Pour Malamine Fall, Président de Fleo (Force de lutte des étudiants de l’opposition), ce combat n’est pas le combat des partis politiques, ni des mouvements, c’est le combat de tous les citoyens. ‘’Nous sommes là à nous battre pour nous-mêmes, pour nos enfants. Que les initiateurs soient là ou pas, peu importe. Nous allons mener le combat jusqu’au bout’’. A l’en croire, seul l’éclatement de la justice dans cette affaire pourra calmer les ardeurs.

‘’Cette question, souligne-t-il, est d’intérêt national. Elle est trans-générationnelle. Moi, en tout cas, je ne veux pas, demain, avoir honte devant mes enfants. S’ils me demandent qu’est-ce que vous avez fait pour empêcher Macky Sall et sa famille de s’accaparer notre pétrole, je leur dirai au moins que leur père était là. Il s’est battu du mieux qu’il pouvait et je leur montrerai les preuves. Pour moi, ce combat doit être le combat de tout le peuple. Surtout de ceux qui peinent à joindre les deux bouts. C’est un combat citoyen et tous les Sénégalais devraient se l’approprier’’.

‘’Le scandale du siècle’’

Cheikh Fall, lui, voit dans cette lutte un moyen de rendre l’ascenseur au pays qui lui a tout donné. Il fulmine : ‘’Ces ressources nous appartiennent à nous tous. Macky Sall n’a pas le droit de le donner à son frère. Trop, c’est trop. Nous ne l’accepterons pas, cette fois. Ces gens sont inhumains. Je me demande comment ils peuvent avoir la conscience tranquille. Les policiers doivent savoir qu’ils ne sont pas nos adversaires. Eux-mêmes ont des salaires misérables. Nous sommes des frères. Nous vivons la même galère. Nous devrions être des partenaires, au moins dans ce combat. Ce pays nous a tout donné. Notre devoir est de nous battre pour le maintenir debout.’’

Ameth Boye est maçon. Comme à l’accoutumée, il s’est levé de bonne heure, pour aller à son lieu de travail. Il a tout fait pour terminer tôt et aller marcher, à l’instar de ses camarades. Pour lui, l’affaire Petro-Tim est juste ‘’le scandale du siècle’’. ‘’En donnant le pétrole à son frère, Macky Sall nous a tout simplement sacrifiés. C’est pourquoi nous sommes là pour exprimer notre courroux. Je croyais vraiment qu’on avait dépassé ce stade, au Sénégal. Ils devaient laisser les Sénégalais manifester librement. J’ai vraiment honte de mon pays’’.

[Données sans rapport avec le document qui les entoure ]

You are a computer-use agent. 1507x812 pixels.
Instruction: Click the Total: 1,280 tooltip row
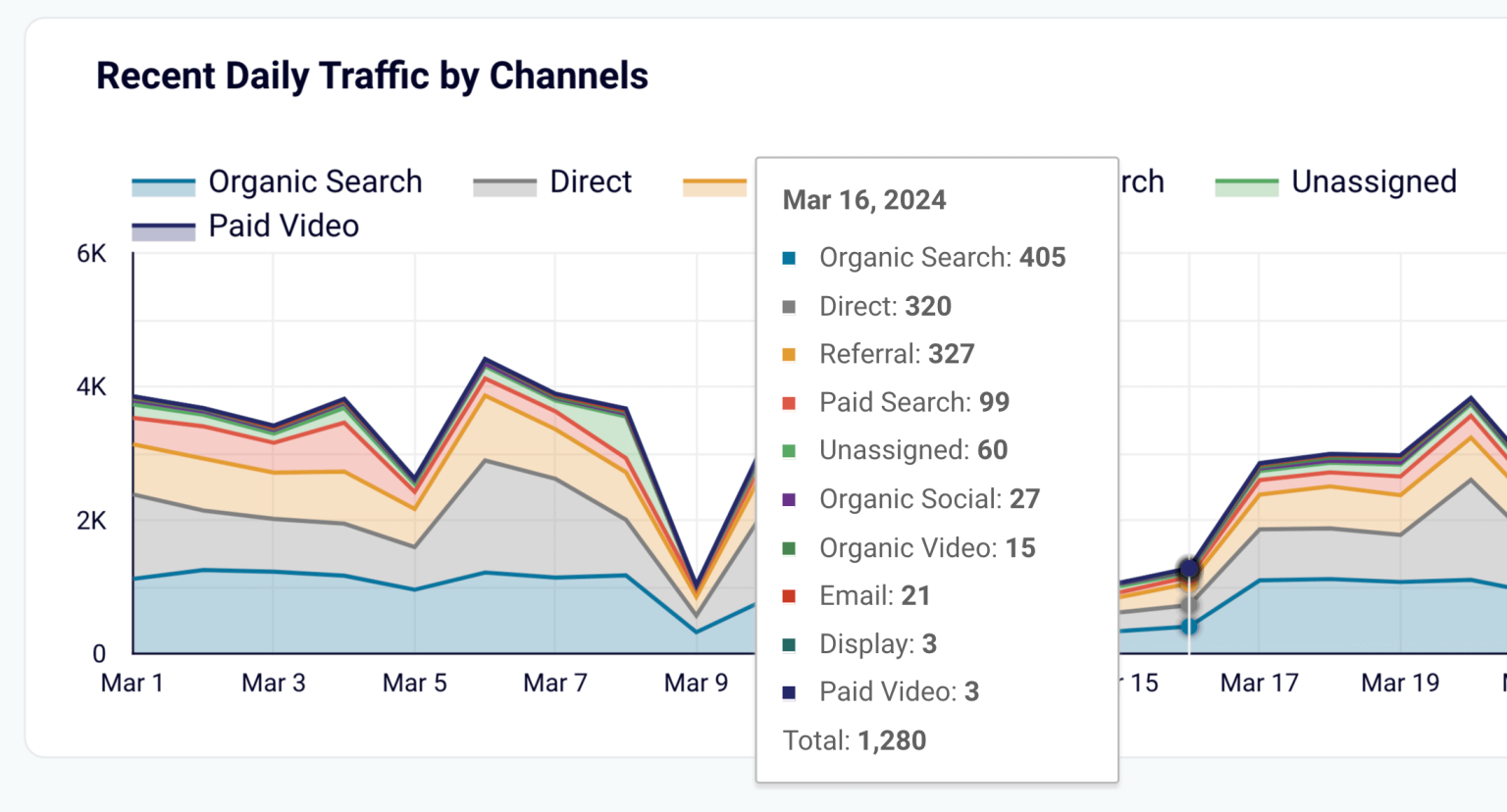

Au front, il n’y avait pas que des hommes. Mesdames Ndoye et Wade viennent de Sacré-Cœur. Elles regrettent surtout le fait qu’il n’y ait pas plus de monde. ‘’Moi, dit Mme Ndoye, parfois, je me demande ce qu’il arrive aux Sénégalais. Certains ont vraiment perdu leur capacité d’indignation. On dirait qu’on les a maraboutés. C’est comme si les gens ne se rendent pas compte de la gravité de la situation. Ce qui est sûr, c’est que si cette forfaiture passe, Macky Sall ne s’arrêtera plus. Nous sommes fatigués. La vie est très dure. Nous l’avons jusque-là supportée. Maintenant que par la grâce de Dieu, on a découvert du pétrole, des groupuscules, qui n’ont aucun mérite, veulent nous spolier. Nous n’allons pas l’accepter’’.

Debout à ses côtés, son amie de renchérir : ‘’Moi, je pense que la prochaine fois, si les manifestations sont interdites, il faut simplement que chacun reste chez soi et brûle des pneus pour qu’on se fasse entendre. Je pense que les Sénégalais ne sont pas sortis nombreux, parce qu’ils ont peur. Et c’est ce que cherchait le régime. Mais moi, je suis fière de moi. Je suis très contente d’être là et je reste là jusqu’au bout’’. Et monsieur ? Elle rétorque, le sourire en coin : ‘’Je suis venue avec lui. Il est de l’autre côté et il se bat.’’

Neuf personnes interpellées, selon des sources policières

Selon des sources policières, il y a 9 personnes interpellées dont Guy Marius Sagna, Aliou Sané, Thiate, le rappeur Simon... Jusqu’au moment où nous mettions ces lignes sous presse, ils étaient en détention au commissariat central.

A noter également que les altercations entre la garde rapprochée d’Ousmane Sonko et les forces de l’ordre ont failli tourner au vinaigre. Un autre leader qui s’est fait distinguer dans la masse, c’est bien Barthélémy Dias qui est venu avec une forte mobilisation. Selon certaines informations, Abdoul Mbaye et Thierno Alassane Sall aussi ont effectué le déplacement.